"To show our appreciation for our security researchers, we offer a monetary bounty for certain qualifying security bugs," Facebook wrote on a page entitled "Security Bug Bounty."
To qualify for the bounty, you must be the first to report the security glitch, and the bug must be native to Facebook (not in, say, Farmville). Furthermore, disclosures must be "responsible" and you need to give Facebook a reasonable amount of time before reporting the bug publicly, as security researchers often do through blog posts to warn its users.
Although $500 is just the base, it pales in comparison to what other companies offer, like Google's $3000+ and Mozilla's $3,000 bounties.
This isn't for catching bugs, but if you're looking for a real payout the Business Software Alliance says tipsters who report their company's illegal use of unlicensed software could reap up to $1 million. Microsoft offers a $250 million bounty for information that could lead to the arrest of the Rustock botnet operators.

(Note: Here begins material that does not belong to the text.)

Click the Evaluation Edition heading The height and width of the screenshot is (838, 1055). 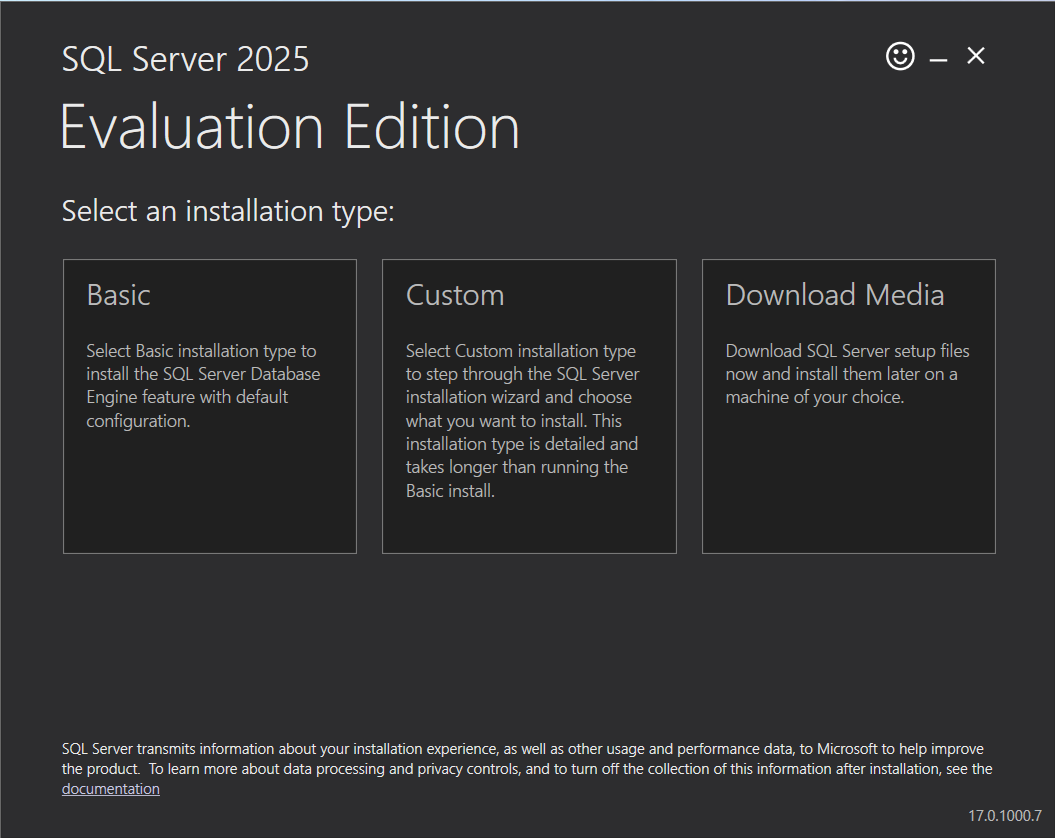coord(290,126)
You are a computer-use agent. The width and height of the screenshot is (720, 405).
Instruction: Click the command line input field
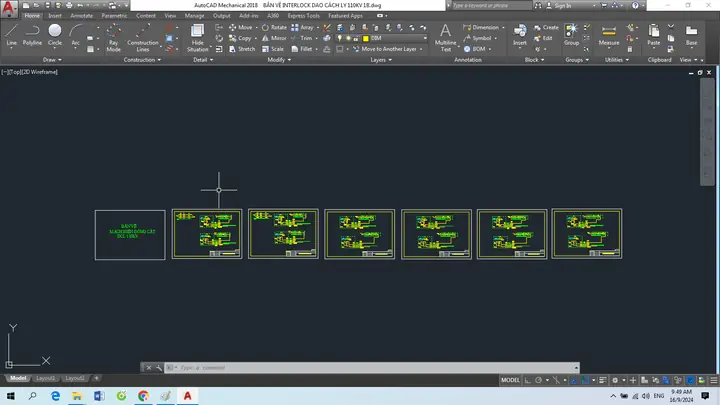pos(376,368)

A security researcher cited in ComputerWorld says reporting Facebook bugs can help budding security researchers make a name for themselves in the tight-knit security community.
"The dollar amounts may be smaller than other markets for security research, but bounty programs lead to a better relationship with the security community and improve the security of the service much faster than a similar resource spend in a traditional security audit," said HD Moore, chief security officer of Rapid7.
Facebook, like Microsoft and Google, has been known to hire grey hat hackers in the past; most recently it scooped up famed Playstation 3 hacker George "Geohot" Hotz.
Editor's note: This story was corrected on August 2, 10:31am ET to clarify reference to Microsoft's bounty for information on the Rustock botnet operators; Microsoft does not offer a "bug" bounty.